Other opticians work in labs building lenses or even could be involved in designing eyeglass frames.
This career has excellent job growth prospects, according to the U.S. Department of Labor’s Bureau of Labor Statistics. The 2011 R.I. Department of Labor and Training Occupational Wage Report says an entry-level salary for dispensing opticians is about $20 per hour, leading to a yearly salary of about $40,000 for a full-time employee.
The Community College of Rhode Island Opticianry program can help you break into this growing field. Students in this two-year program take much of their coursework online, granting them the freedom to complete their assignments on their own schedule.
“I know that a lot of students come into the program already working a full-time job, or close to full time, so the distance learning [online] piece gives them the flexibility to do the lecture portion when they want,” said Kimberly Crealey Rouillier, chairwoman of the Rehabilitative Health Department, which includes the Opticianry program. “We try to accommodate their needs as much as possible.”
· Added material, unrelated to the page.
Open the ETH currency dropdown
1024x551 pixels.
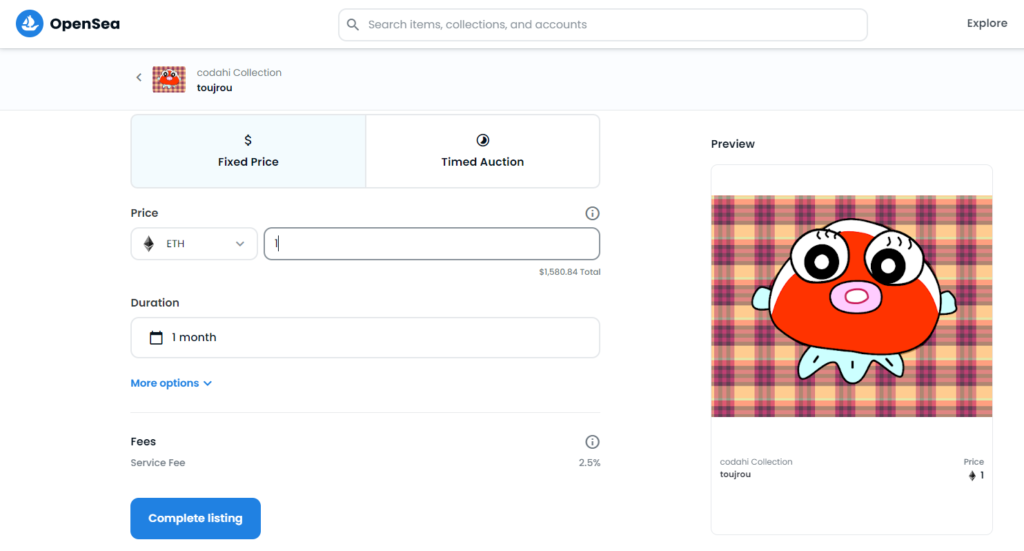point(194,244)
Students in the program also complete six clinical sessions of 90 hours each in which they intern at opticianry offices in the area. Students learn firsthand what an optician’s job is like and also gain experience with the machinery that makes eyeglass lenses.
Rouillier said every effort is made to assign students a clinical experience near where they live.
Dororthy Silva graduated from CCRI’s program in 2011 and now works as an optician at the office of Dr. Joseph Boivin in Tiverton, R.I.
Silva said one of the things she likes most about the profession is that “it includes fashion and the medical field all in one.”
Not only does Silva check the eyeglass prescriptions of her patients and measure their eyes, she helps them choose a frame that flatters them. By now she knows which glasses look good on which types of faces and usually finds a pair that her patient loves on her first or second try.
“The job that I do is very customer service-oriented,” Silva said, adding, “I think it’s a great career if you’re a people person.”
Before this, Silva worked for 20 years as a graphic designer. She left to give birth to and care for her son, now age 9, and felt that she had fallen behind in her technology-driven career. She enrolled at CCRI part time in 2007 to eventually enter the medical field.
“I figured health care is a good field to be in because it’s always needed,” Silva said. “You have to remember, glasses are a medical device.”
Silva was interested in being an X-ray technician at first until she heard about CCRI’s new Opticianry program and thought she would enjoy it. She was accepted into the program and started taking courses full time.
After graduating, Silva turned down a few jobs because she was looking for one that would give her hours that didn’t interfere with raising her son, which meant not working in the evening.
Today she works four full-time days per week and two Saturdays per month.
“This works out perfectly because I can get my son on the school bus and then come to work,” she said.
“If you like working with people and helping them then this is a good job and an exciting, rewarding career.”
Graduates of the CCRI Opticianry program earn an Associate in Applied Science degree, which includes general education requirements with an emphasis on math. Interested students can start working on these courses now before starting opticianry classes this fall.